Goal: Copy the records word for word, starting with the line that contains "Task: Select 数式と値のクリア(N) option" and continuing through the end of the records. Include both the first and last lines, and leave out the pictures.

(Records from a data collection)
========

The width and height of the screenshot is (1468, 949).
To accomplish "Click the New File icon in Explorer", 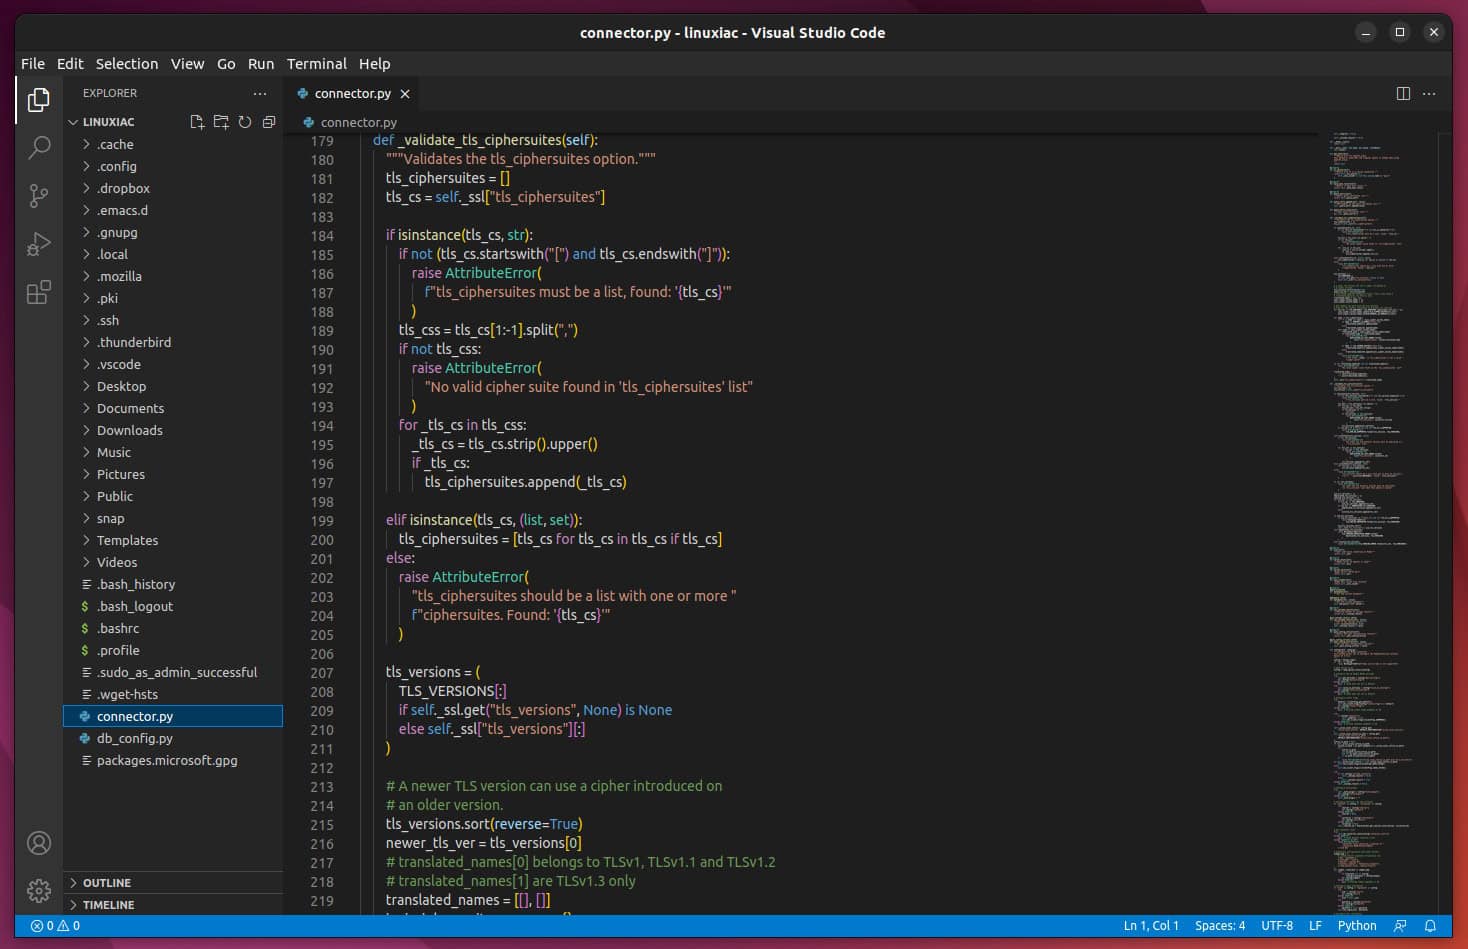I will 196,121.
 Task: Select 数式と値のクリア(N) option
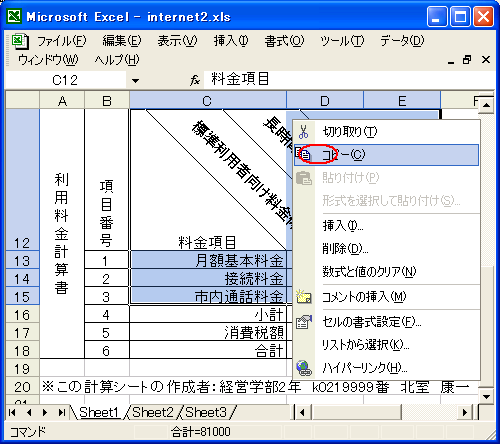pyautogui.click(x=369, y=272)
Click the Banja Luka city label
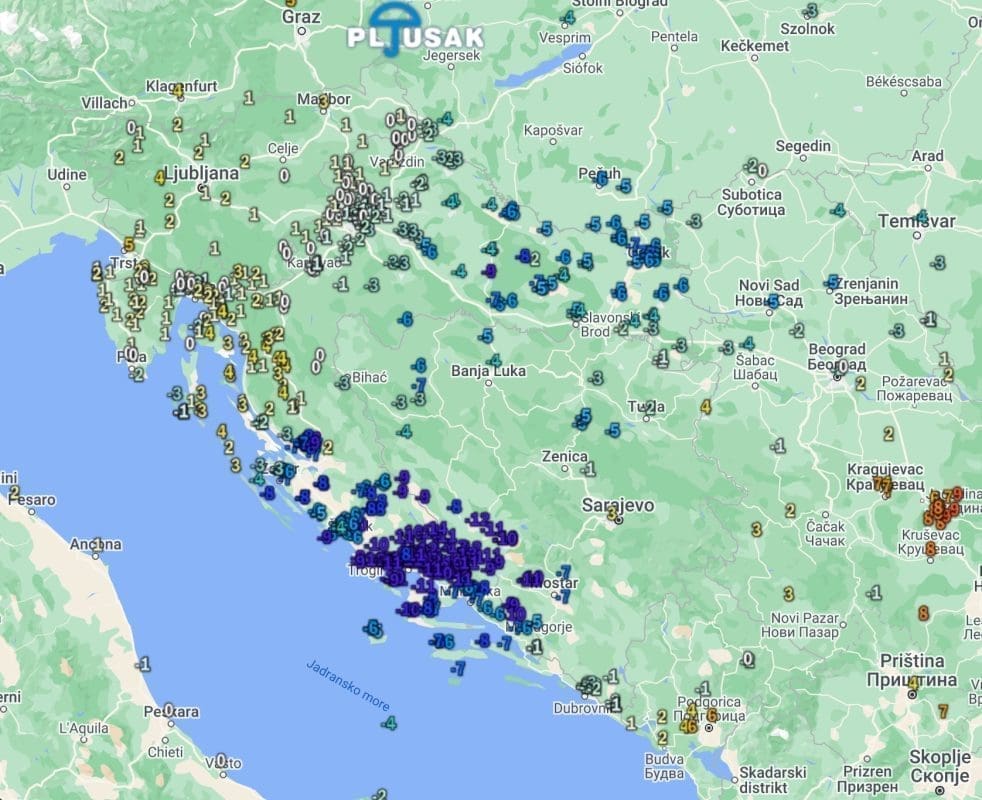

========

Response to the exercise:
 Task: Select 数式と値のクリア(N) option
pyautogui.click(x=369, y=272)
Click the Banja Luka city label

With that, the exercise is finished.